I cant seem to break that barrier of around 55 push ups been stuck on that level for almost a month but my pull ups have increased by about 2 per each time I stop at the park ,

Bill what sort of  unarmed combat training did you do  in the marines ?


----------



## Bill Mattocks (Feb 17, 2009)

GINGERNINJA said:


> Bill what sort of  unarmed combat training did you do  in the marines ?



It was not the same as it is now.  The USMC now has a purpose-designed martial arts style, with belts and so on, have you heard of it?

http://en.wikipedia.org/wiki/Marine_Corps_Martial_Arts_Program

http://www.tecom.usmc.mil/tbs/Pages/MA/default.shtml

This is the manual itself (PDF format):

http://www.tecom.usmc.mil/tbs/pages/MA/pubs_photos/MCO 1500.54B.pdf

However, we had no such thing when I was serving on active duty (1979-1985).  We were basically trained to kill, and we did not do 'martial arts' as such - we did hand-to-hand combat, with the goal being inflicting maximum damage on the enemy as possible.  For example, using an entrenching tool to the skull as a standard defense move.

I was a Military Policeman, so I had additional training.  I would not call it 'martial arts' in the formal sense, although many Marines took Isshinryu karate while they were in Okinawa (most Marines do a one year tour there at least).  Instead, we got specialized instruction in non-lethal forms of self-defense, including take-downs, come-alongs, hold breaks, and arm and wrist locks.  Some of these techniques are common to many martial arts styles.  However, I have noted during my recent Isshinryu training that a response to a lapel-grab, for example, tends to be more based on instant protection to the defender, with little concern for the attacker's well-being.  I agree with that for self-defense - but for an MP, the minimum amount of force necessary to effect an apprehension was key.  Different goals, so slightly different tactics, if that makes sense.

I would love to go back and get my MCMAP Black Belt - if I find an instructor, I may just do that.


----------



## GINGERNINJA (Feb 17, 2009)

have sort of heard of it I have a friend in the special forces n does all kinds of training , but he reckons for real combat use he tends to use &#8220; krav maga &#8220; ( I think that&#8217;s how it spelt ) the Israeli fighting system , I will take a look at the links n p.d.f 2morrow ,
And thanks for sharing that with us Bill ,
Do you think military training helps you learn your chosen art ? 
My friend in the special forces can just pick things up straight away he rarely needs to be shown something twice before he can understand and perform the move to a high standard . 
 
Yes Bill makes perfect sense use of non lethal force , do you get into a lot  fights being a M.P ? how would handle a situation of arresting a drunk angry navy S.E.AL ? 
 
Sorry for drifting off subject !


----------



## Bill Mattocks (Feb 17, 2009)

GINGERNINJA said:


> Do you think military training helps you learn your chosen art  ?



It doesn't hurt.

Military training, in my opinion, helps because it teaches you that your body is capable of more than you think it is.  You can endure more than you thought you could.  You learn self-discipline and attention to detail, and you learn how to accept authority and take orders / accept instruction.

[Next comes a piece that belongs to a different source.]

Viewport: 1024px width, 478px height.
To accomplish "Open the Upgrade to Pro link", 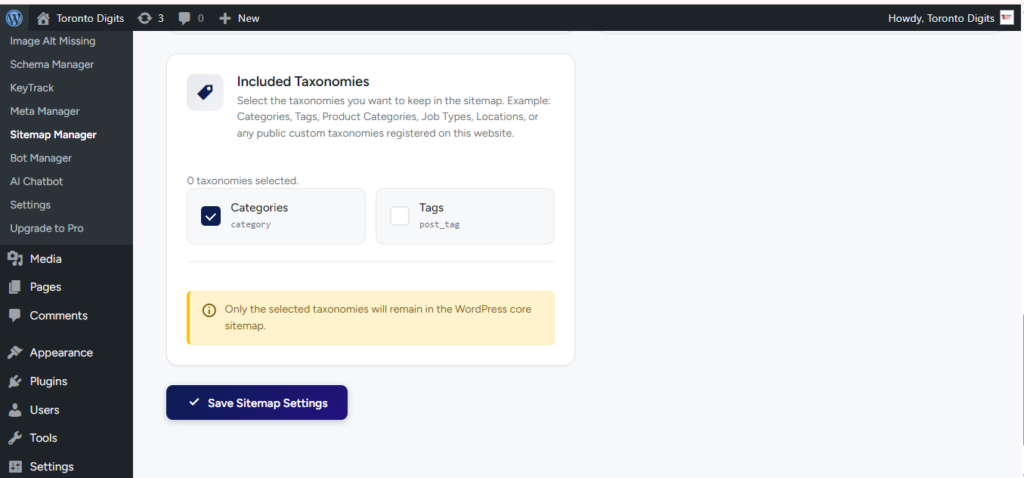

It may have a minor downside.  Military training teaches you that you are invincible and will live forever.  It's an important fiction that you have to believe in to do what is essentially irrational and contrary to survival - close with and kill people who never did you any personal harm.

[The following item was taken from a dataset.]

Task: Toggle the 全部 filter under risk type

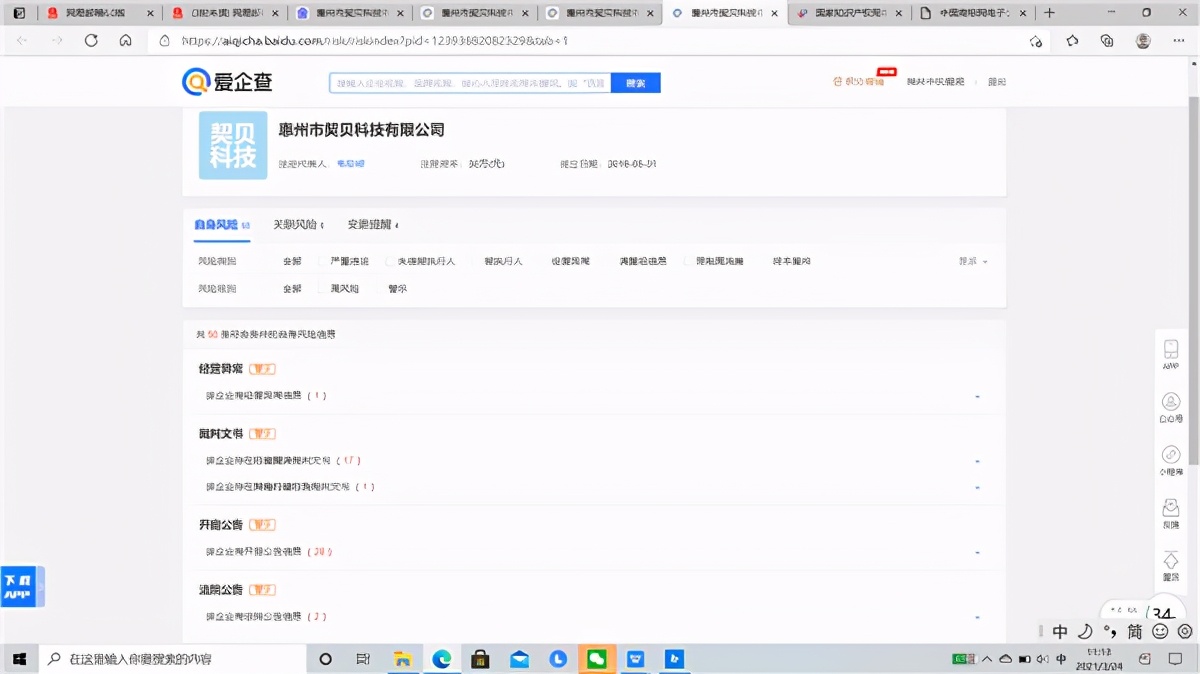Action: pos(290,260)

> My friend in the special forces can just pick things up straight away he rarely needs to be shown something twice before he can understand and perform the move to a high standard .
> Sorry for drifting off subject !



Yes, you learn to see and do.  Failure to pay attention could get you dead in the military, so it is dealt with harshly until you do it.  Good point.


----------



## Bill Mattocks (Feb 17, 2009)

GINGERNINJA said:


> Yes Bill makes perfect sense use of non lethal force , do you get into a lot  fights being a M.P ? how would handle a situation of arresting a drunk angry navy S.E.AL ?



Yes, I got into lots of fights as an MP.  It was a long time ago.  Remember that nobody likes Marines (well, they didn't back then) and no Marine likes an MP.  So we were everybody's enemy and always a target.

Marines run on macho, and they're trained to back it up with brawn and skill.  They get drunk and they fight - it's just what we do.  My job was to make them stop hurting government property, meaning themselves, each other, and the bar in general.  I had weapons and training, but I also had backups and was not 'allowed' to back down - or lose.

I cannot tell you how many beatings I got, or how many beat downs I administered.  A lot.  Nobody ever got away from me, but I often had to have help in subduing tough characters.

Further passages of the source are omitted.